» Written problem
Change "computer-use agent" to "desktop assistant" throughout the records below, leaving everything else the same.

» Material provided
· · · ·

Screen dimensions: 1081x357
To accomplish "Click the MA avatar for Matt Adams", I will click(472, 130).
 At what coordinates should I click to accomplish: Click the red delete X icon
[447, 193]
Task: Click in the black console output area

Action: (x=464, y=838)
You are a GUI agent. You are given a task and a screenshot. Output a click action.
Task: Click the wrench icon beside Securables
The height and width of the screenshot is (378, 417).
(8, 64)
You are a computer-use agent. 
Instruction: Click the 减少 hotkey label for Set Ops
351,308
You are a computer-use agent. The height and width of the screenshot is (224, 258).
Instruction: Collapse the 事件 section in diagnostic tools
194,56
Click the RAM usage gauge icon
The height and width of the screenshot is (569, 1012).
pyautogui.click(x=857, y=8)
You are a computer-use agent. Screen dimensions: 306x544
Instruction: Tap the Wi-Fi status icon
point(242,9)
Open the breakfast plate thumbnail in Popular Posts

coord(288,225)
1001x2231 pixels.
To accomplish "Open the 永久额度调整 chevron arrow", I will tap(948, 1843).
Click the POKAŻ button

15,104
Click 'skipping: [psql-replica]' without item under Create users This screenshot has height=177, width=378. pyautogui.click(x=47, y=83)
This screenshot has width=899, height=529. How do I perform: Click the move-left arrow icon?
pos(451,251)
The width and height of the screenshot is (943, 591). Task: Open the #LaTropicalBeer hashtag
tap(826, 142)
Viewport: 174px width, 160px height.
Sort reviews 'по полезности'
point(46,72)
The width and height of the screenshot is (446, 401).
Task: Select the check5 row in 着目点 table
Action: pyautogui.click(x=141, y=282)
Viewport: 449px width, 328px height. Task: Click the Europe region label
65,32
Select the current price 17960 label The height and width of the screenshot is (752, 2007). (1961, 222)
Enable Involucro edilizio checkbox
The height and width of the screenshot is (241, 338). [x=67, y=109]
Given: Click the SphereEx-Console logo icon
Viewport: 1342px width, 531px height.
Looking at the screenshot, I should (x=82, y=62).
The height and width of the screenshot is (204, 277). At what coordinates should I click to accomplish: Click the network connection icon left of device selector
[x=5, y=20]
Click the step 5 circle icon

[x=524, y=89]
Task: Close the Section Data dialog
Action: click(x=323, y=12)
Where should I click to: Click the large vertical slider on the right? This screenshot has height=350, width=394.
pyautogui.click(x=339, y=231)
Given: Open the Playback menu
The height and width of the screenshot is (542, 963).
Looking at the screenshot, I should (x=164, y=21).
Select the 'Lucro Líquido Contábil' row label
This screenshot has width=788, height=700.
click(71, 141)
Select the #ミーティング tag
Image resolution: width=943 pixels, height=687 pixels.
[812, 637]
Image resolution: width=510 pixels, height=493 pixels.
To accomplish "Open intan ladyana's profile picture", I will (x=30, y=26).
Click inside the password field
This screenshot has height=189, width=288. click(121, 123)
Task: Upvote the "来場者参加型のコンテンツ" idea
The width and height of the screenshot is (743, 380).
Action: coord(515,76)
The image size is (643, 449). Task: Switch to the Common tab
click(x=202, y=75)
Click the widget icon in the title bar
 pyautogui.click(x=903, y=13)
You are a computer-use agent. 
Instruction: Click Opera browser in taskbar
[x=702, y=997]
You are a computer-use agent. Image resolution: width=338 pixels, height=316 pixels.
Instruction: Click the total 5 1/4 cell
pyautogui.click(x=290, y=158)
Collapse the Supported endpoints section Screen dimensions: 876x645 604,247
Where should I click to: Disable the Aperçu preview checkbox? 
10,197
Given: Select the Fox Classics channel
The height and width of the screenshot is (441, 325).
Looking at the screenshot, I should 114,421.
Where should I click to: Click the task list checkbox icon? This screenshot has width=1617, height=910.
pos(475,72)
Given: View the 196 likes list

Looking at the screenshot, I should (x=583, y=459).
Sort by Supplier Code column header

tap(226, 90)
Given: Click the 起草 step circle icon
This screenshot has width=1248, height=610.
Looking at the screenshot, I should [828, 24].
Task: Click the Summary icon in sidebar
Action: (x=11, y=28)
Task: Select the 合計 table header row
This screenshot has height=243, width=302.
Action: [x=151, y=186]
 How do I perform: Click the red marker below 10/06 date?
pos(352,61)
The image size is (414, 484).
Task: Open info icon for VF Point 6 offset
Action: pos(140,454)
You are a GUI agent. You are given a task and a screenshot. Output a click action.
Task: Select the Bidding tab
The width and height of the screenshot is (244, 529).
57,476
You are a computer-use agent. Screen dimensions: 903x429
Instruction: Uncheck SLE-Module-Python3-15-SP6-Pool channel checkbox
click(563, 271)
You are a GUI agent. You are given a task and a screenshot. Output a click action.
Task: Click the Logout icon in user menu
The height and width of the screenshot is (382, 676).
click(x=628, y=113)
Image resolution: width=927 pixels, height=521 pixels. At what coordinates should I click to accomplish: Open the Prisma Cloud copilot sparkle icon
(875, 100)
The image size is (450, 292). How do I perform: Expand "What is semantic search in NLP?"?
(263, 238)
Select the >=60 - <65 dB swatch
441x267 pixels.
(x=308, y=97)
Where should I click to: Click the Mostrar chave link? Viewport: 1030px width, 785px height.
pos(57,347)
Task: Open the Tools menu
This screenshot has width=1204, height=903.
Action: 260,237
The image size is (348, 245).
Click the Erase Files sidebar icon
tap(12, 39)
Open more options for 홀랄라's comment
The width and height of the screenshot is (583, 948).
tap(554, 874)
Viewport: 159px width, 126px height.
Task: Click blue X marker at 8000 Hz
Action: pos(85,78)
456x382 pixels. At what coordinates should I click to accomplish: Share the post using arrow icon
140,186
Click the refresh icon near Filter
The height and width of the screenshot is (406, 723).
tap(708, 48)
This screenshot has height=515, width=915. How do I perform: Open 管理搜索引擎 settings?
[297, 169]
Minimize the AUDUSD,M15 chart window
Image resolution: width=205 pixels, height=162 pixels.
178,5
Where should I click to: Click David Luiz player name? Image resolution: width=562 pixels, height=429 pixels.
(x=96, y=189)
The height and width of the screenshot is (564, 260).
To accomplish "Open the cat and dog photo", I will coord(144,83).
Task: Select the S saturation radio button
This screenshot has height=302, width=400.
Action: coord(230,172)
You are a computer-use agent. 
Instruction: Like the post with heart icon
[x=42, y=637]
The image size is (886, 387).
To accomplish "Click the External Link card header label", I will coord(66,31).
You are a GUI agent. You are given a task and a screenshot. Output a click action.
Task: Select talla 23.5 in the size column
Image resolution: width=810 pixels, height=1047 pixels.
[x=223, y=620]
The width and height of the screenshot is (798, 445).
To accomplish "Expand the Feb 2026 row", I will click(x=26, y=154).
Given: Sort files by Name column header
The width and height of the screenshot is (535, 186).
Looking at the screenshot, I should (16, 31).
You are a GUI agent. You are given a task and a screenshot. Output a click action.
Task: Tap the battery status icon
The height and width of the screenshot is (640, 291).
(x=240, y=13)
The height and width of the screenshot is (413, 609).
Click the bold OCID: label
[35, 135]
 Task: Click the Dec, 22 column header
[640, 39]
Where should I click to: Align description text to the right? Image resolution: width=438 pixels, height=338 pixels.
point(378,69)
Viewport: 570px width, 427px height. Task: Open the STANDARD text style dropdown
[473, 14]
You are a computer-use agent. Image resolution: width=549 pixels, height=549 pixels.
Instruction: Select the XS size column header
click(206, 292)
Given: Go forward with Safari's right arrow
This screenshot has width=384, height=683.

· · · ·

» Correct output
Screen dimensions: 1081x357
To accomplish "Click the MA avatar for Matt Adams", I will click(472, 130).
 At what coordinates should I click to accomplish: Click the red delete X icon
[447, 193]
Task: Click in the black console output area

Action: (x=464, y=838)
You are a GUI agent. You are given a task and a screenshot. Output a click action.
Task: Click the wrench icon beside Securables
The height and width of the screenshot is (378, 417).
(8, 64)
You are a desktop assistant. 
Instruction: Click the 减少 hotkey label for Set Ops
351,308
You are a desktop assistant. The height and width of the screenshot is (224, 258).
Instruction: Collapse the 事件 section in diagnostic tools
194,56
Click the RAM usage gauge icon
The height and width of the screenshot is (569, 1012).
pyautogui.click(x=857, y=8)
You are a desktop assistant. Screen dimensions: 306x544
Instruction: Tap the Wi-Fi status icon
point(242,9)
Open the breakfast plate thumbnail in Popular Posts

coord(288,225)
1001x2231 pixels.
To accomplish "Open the 永久额度调整 chevron arrow", I will tap(948, 1843).
Click the POKAŻ button

15,104
Click 'skipping: [psql-replica]' without item under Create users This screenshot has height=177, width=378. pyautogui.click(x=47, y=83)
This screenshot has width=899, height=529. How do I perform: Click the move-left arrow icon?
pos(451,251)
The width and height of the screenshot is (943, 591). Task: Open the #LaTropicalBeer hashtag
tap(826, 142)
Viewport: 174px width, 160px height.
Sort reviews 'по полезности'
point(46,72)
The width and height of the screenshot is (446, 401).
Task: Select the check5 row in 着目点 table
Action: pyautogui.click(x=141, y=282)
Viewport: 449px width, 328px height. Task: Click the Europe region label
65,32
Select the current price 17960 label The height and width of the screenshot is (752, 2007). (1961, 222)
Enable Involucro edilizio checkbox
The height and width of the screenshot is (241, 338). [x=67, y=109]
Given: Click the SphereEx-Console logo icon
Viewport: 1342px width, 531px height.
Looking at the screenshot, I should (x=82, y=62).
The height and width of the screenshot is (204, 277). At what coordinates should I click to accomplish: Click the network connection icon left of device selector
[x=5, y=20]
Click the step 5 circle icon

[x=524, y=89]
Task: Close the Section Data dialog
Action: click(x=323, y=12)
Where should I click to: Click the large vertical slider on the right? This screenshot has height=350, width=394.
pyautogui.click(x=339, y=231)
Given: Open the Playback menu
The height and width of the screenshot is (542, 963).
Looking at the screenshot, I should (x=164, y=21).
Select the 'Lucro Líquido Contábil' row label
This screenshot has width=788, height=700.
click(71, 141)
Select the #ミーティング tag
Image resolution: width=943 pixels, height=687 pixels.
[812, 637]
Image resolution: width=510 pixels, height=493 pixels.
To accomplish "Open intan ladyana's profile picture", I will (x=30, y=26).
Click inside the password field
This screenshot has height=189, width=288. click(121, 123)
Task: Upvote the "来場者参加型のコンテンツ" idea
The width and height of the screenshot is (743, 380).
Action: coord(515,76)
The image size is (643, 449). Task: Switch to the Common tab
click(x=202, y=75)
Click the widget icon in the title bar
 pyautogui.click(x=903, y=13)
You are a desktop assistant. 
Instruction: Click Opera browser in taskbar
[x=702, y=997]
You are a desktop assistant. Image resolution: width=338 pixels, height=316 pixels.
Instruction: Click the total 5 1/4 cell
pyautogui.click(x=290, y=158)
Collapse the Supported endpoints section Screen dimensions: 876x645 604,247
Where should I click to: Disable the Aperçu preview checkbox? 
10,197
Given: Select the Fox Classics channel
The height and width of the screenshot is (441, 325).
Looking at the screenshot, I should 114,421.
Where should I click to: Click the task list checkbox icon? This screenshot has width=1617, height=910.
pos(475,72)
Given: View the 196 likes list

Looking at the screenshot, I should (x=583, y=459).
Sort by Supplier Code column header

tap(226, 90)
Given: Click the 起草 step circle icon
This screenshot has width=1248, height=610.
Looking at the screenshot, I should [828, 24].
Task: Click the Summary icon in sidebar
Action: (x=11, y=28)
Task: Select the 合計 table header row
This screenshot has height=243, width=302.
Action: [x=151, y=186]
 How do I perform: Click the red marker below 10/06 date?
pos(352,61)
The image size is (414, 484).
Task: Open info icon for VF Point 6 offset
Action: pos(140,454)
You are a GUI agent. You are given a task and a screenshot. Output a click action.
Task: Select the Bidding tab
The width and height of the screenshot is (244, 529).
57,476
You are a desktop assistant. Screen dimensions: 903x429
Instruction: Uncheck SLE-Module-Python3-15-SP6-Pool channel checkbox
click(563, 271)
You are a GUI agent. You are given a task and a screenshot. Output a click action.
Task: Click the Logout icon in user menu
The height and width of the screenshot is (382, 676).
click(x=628, y=113)
Image resolution: width=927 pixels, height=521 pixels. At what coordinates should I click to accomplish: Open the Prisma Cloud copilot sparkle icon
(875, 100)
The image size is (450, 292). How do I perform: Expand "What is semantic search in NLP?"?
(263, 238)
Select the >=60 - <65 dB swatch
441x267 pixels.
(x=308, y=97)
Where should I click to: Click the Mostrar chave link? Viewport: 1030px width, 785px height.
pos(57,347)
Task: Open the Tools menu
This screenshot has width=1204, height=903.
Action: 260,237
The image size is (348, 245).
Click the Erase Files sidebar icon
tap(12, 39)
Open more options for 홀랄라's comment
The width and height of the screenshot is (583, 948).
tap(554, 874)
Viewport: 159px width, 126px height.
Task: Click blue X marker at 8000 Hz
Action: pos(85,78)
456x382 pixels. At what coordinates should I click to accomplish: Share the post using arrow icon
140,186
Click the refresh icon near Filter
The height and width of the screenshot is (406, 723).
tap(708, 48)
This screenshot has height=515, width=915. How do I perform: Open 管理搜索引擎 settings?
[297, 169]
Minimize the AUDUSD,M15 chart window
Image resolution: width=205 pixels, height=162 pixels.
178,5
Where should I click to: Click David Luiz player name? Image resolution: width=562 pixels, height=429 pixels.
(x=96, y=189)
The height and width of the screenshot is (564, 260).
To accomplish "Open the cat and dog photo", I will coord(144,83).
Task: Select the S saturation radio button
This screenshot has height=302, width=400.
Action: coord(230,172)
You are a desktop assistant. 
Instruction: Like the post with heart icon
[x=42, y=637]
The image size is (886, 387).
To accomplish "Click the External Link card header label", I will coord(66,31).
You are a GUI agent. You are given a task and a screenshot. Output a click action.
Task: Select talla 23.5 in the size column
Image resolution: width=810 pixels, height=1047 pixels.
[x=223, y=620]
The width and height of the screenshot is (798, 445).
To accomplish "Expand the Feb 2026 row", I will click(x=26, y=154).
Given: Sort files by Name column header
The width and height of the screenshot is (535, 186).
Looking at the screenshot, I should (16, 31).
You are a GUI agent. You are given a task and a screenshot. Output a click action.
Task: Tap the battery status icon
The height and width of the screenshot is (640, 291).
(x=240, y=13)
The height and width of the screenshot is (413, 609).
Click the bold OCID: label
[35, 135]
 Task: Click the Dec, 22 column header
[640, 39]
Where should I click to: Align description text to the right? Image resolution: width=438 pixels, height=338 pixels.
point(378,69)
Viewport: 570px width, 427px height. Task: Open the STANDARD text style dropdown
[473, 14]
You are a desktop assistant. Image resolution: width=549 pixels, height=549 pixels.
Instruction: Select the XS size column header
click(206, 292)
Given: Go forward with Safari's right arrow
This screenshot has width=384, height=683.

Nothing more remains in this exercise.